The problem - Quote exactly and only this range of lines in the data below: the line that holds "You are a computer-use agent. Screen" to the line that holds "Image resolution: width=1037", both included.

Segment Start: Records supplied

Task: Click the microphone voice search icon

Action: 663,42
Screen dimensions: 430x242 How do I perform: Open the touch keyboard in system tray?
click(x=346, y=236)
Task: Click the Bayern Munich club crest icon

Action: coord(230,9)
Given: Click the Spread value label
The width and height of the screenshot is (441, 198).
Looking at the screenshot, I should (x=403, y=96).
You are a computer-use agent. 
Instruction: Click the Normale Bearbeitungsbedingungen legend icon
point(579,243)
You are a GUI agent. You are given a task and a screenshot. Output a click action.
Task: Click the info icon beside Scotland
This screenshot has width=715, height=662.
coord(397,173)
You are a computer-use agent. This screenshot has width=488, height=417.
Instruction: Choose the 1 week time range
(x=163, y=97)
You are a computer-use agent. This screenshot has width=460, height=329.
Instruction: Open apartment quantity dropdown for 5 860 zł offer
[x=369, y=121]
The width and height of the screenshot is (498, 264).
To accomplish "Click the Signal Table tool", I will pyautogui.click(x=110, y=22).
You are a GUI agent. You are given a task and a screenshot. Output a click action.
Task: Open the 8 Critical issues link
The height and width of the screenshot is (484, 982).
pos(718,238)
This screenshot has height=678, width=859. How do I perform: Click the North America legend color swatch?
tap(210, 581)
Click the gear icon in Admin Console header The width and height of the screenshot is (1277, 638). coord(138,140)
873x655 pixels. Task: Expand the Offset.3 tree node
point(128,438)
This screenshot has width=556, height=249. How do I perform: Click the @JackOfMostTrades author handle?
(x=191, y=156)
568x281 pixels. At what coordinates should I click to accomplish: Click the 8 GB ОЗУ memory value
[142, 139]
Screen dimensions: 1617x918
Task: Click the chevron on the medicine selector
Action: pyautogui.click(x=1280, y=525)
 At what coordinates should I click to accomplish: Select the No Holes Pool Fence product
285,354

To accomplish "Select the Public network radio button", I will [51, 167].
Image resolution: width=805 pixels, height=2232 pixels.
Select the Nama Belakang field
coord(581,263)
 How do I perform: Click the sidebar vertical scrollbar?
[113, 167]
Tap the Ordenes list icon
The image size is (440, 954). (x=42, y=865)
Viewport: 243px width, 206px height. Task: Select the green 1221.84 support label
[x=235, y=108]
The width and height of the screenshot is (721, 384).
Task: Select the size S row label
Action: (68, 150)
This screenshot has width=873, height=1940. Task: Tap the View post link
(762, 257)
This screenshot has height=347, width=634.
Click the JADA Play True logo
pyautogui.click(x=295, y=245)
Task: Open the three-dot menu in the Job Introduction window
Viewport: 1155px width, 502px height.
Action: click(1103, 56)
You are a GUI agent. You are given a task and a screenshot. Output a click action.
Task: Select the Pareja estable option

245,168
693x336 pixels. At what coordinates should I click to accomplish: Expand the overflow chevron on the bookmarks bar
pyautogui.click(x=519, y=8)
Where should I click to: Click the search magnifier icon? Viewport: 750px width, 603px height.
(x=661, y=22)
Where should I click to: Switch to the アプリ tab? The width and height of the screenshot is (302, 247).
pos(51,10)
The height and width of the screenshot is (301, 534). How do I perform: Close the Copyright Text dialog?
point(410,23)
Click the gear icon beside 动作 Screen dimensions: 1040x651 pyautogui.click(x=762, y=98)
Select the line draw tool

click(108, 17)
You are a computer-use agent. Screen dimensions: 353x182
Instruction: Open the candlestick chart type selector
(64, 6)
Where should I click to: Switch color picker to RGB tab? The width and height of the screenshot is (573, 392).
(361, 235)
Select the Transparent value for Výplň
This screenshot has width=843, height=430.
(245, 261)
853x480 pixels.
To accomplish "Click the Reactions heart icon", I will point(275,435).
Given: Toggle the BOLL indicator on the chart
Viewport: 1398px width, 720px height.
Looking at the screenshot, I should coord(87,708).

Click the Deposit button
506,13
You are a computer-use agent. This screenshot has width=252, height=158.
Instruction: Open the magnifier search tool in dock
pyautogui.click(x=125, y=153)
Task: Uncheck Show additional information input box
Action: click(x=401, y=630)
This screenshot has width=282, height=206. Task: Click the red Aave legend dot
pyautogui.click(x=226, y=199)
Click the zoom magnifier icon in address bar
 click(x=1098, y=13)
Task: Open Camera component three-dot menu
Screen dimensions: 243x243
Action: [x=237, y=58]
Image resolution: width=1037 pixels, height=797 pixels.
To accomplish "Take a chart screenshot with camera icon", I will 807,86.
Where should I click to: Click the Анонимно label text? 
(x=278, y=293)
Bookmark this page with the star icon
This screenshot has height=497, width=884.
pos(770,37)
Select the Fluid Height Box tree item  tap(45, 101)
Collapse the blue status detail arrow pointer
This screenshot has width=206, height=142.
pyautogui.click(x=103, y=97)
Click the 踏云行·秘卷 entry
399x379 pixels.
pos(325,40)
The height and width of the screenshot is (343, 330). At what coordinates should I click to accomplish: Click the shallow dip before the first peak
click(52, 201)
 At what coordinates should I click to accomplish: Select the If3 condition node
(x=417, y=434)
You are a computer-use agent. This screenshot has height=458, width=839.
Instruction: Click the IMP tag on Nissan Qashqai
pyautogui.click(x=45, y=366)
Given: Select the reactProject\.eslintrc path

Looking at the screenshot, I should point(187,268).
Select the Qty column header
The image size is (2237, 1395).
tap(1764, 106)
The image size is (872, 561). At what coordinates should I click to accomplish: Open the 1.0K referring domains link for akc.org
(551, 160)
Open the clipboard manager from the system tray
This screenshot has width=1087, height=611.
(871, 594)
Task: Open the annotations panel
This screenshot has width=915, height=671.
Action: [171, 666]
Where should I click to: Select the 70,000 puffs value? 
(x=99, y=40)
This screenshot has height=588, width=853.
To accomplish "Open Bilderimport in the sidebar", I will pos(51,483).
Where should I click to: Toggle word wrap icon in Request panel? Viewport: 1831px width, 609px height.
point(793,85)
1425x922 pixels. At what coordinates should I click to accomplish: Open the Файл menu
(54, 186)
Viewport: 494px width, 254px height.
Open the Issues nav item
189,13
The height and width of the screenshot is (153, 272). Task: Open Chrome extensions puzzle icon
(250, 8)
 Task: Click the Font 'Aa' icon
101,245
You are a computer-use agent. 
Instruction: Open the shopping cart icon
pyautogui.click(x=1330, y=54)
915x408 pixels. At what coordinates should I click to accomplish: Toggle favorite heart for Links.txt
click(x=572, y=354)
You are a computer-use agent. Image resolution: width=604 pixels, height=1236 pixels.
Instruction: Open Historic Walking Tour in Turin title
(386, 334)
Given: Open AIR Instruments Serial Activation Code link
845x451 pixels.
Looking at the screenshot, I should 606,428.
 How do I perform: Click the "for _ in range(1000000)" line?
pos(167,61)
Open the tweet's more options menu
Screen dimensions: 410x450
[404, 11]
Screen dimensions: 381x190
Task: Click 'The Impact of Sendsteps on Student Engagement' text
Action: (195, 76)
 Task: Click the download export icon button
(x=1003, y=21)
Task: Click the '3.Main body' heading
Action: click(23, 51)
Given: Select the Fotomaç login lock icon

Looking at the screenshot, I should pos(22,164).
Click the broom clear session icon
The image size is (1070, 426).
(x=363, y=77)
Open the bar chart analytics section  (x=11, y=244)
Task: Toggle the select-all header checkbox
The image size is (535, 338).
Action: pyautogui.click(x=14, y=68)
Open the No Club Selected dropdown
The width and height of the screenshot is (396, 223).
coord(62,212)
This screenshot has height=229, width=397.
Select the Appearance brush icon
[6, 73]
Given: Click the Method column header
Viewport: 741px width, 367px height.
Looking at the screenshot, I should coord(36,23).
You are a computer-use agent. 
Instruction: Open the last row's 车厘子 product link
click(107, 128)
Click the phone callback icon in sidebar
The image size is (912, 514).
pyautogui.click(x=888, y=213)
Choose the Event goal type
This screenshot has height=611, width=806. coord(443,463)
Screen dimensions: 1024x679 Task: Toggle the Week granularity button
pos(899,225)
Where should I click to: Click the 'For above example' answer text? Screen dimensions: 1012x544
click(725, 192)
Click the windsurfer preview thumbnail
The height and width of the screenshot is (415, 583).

Segment End: Records supplied

Your solution -
You are a computer-use agent. Screen dimensions: 353x182
Instruction: Open the candlestick chart type selector
(64, 6)
Where should I click to: Switch color picker to RGB tab? The width and height of the screenshot is (573, 392).
(361, 235)
Select the Transparent value for Výplň
This screenshot has width=843, height=430.
(245, 261)
853x480 pixels.
To accomplish "Click the Reactions heart icon", I will point(275,435).
Given: Toggle the BOLL indicator on the chart
Viewport: 1398px width, 720px height.
Looking at the screenshot, I should coord(87,708).

Click the Deposit button
506,13
You are a computer-use agent. This screenshot has width=252, height=158.
Instruction: Open the magnifier search tool in dock
pyautogui.click(x=125, y=153)
Task: Uncheck Show additional information input box
Action: click(x=401, y=630)
This screenshot has width=282, height=206. Task: Click the red Aave legend dot
pyautogui.click(x=226, y=199)
Click the zoom magnifier icon in address bar
 click(x=1098, y=13)
Task: Open Camera component three-dot menu
Screen dimensions: 243x243
Action: [x=237, y=58]
Image resolution: width=1037 pixels, height=797 pixels.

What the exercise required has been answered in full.